- Genre: Action; Thriller; ;
- Written by: Nandhakumar Raju
- Directed by: Nandhakumar Raju
- Starring: Amit Bhargav; Chaitra Reddy; Kumaran Thangarajan; ;
- Country of origin: India
- Original language: Tamil
- No. of seasons: 1
- No. of episodes: 6

Production
- Producers: Madhu Alexander Prabhu Antony
- Running time: 25-30 minutes
- Production company: Roox Media Pvt Ltd

Original release
- Network: Hungama
- Release: 28 February 2023

= Maaya Thotta =

Maaya Thotta (மாய தோட்டா) is a 2023 Indian Tamil-language Action crime thriller streaming television series.

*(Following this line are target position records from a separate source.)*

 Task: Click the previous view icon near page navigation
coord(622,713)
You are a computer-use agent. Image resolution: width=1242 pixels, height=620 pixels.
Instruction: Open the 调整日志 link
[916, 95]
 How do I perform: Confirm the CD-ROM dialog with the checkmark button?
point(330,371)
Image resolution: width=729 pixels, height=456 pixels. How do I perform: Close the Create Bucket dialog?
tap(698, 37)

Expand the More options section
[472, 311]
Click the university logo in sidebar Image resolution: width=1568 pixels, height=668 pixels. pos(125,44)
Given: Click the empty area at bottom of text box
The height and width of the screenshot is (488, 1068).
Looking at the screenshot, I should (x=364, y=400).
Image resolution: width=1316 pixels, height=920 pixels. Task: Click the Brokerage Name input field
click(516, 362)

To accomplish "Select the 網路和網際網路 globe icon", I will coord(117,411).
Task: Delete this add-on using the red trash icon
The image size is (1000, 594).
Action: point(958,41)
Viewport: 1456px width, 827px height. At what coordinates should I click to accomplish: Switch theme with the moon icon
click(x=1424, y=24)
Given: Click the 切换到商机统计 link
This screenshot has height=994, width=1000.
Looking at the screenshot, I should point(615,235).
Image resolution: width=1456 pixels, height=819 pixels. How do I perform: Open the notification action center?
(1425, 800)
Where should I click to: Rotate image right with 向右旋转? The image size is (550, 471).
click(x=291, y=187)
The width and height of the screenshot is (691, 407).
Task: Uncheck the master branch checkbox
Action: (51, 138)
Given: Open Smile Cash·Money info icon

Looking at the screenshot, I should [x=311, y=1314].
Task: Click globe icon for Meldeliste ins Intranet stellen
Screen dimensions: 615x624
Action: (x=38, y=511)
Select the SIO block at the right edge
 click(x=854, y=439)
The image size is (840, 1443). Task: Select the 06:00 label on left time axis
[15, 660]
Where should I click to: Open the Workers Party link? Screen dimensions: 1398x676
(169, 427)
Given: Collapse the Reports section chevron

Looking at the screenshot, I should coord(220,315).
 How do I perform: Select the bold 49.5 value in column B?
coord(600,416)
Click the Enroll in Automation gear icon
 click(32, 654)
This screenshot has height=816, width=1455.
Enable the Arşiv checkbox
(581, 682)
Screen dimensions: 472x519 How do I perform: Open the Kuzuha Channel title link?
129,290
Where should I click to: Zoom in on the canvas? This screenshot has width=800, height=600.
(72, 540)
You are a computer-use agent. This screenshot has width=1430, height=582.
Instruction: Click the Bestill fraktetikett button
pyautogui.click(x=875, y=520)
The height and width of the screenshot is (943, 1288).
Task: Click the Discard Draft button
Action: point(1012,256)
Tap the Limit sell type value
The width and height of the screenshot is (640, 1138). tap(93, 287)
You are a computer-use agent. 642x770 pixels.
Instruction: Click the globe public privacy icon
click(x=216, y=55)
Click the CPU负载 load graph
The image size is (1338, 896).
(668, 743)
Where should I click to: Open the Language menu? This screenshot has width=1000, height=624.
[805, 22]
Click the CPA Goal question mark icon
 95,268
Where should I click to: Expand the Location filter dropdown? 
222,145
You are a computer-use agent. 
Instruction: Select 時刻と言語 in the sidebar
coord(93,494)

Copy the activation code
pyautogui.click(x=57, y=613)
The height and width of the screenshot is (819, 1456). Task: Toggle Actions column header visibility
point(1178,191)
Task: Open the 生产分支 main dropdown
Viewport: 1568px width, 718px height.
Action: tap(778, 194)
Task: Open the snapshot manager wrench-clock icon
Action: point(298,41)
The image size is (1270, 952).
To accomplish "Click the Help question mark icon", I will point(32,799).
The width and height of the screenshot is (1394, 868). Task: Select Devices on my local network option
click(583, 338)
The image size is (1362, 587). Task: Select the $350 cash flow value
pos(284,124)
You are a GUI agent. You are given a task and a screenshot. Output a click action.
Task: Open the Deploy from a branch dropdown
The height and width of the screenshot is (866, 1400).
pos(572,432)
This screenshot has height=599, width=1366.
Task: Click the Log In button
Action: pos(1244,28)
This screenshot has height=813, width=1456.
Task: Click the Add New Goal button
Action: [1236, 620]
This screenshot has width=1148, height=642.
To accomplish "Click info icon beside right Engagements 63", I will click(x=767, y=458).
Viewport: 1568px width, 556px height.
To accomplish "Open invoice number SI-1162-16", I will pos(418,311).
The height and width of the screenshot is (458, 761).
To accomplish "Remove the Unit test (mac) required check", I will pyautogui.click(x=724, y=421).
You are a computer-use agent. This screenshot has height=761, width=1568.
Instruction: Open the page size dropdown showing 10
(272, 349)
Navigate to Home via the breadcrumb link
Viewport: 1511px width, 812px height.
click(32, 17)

The principal characters of the series include Amit Bhargav, Chaitra Reddy and Kumaran Thangarajan] The six episodes series premiered on Hungama on 28 February 2023.

==Cast==
- Amit Bhargav as Ranjan
- Chaitra Reddy as Maya
- Kumaran Thangarajan as Bharath, Z level protection.
- Vaishali Thaniga as Akalya Ranjan

==Development==
===Production===
The series is produced by Madhu Alexander and Prabhu Antony under the production Roox Media Private limited. It was first Tamil Original series for Hungama.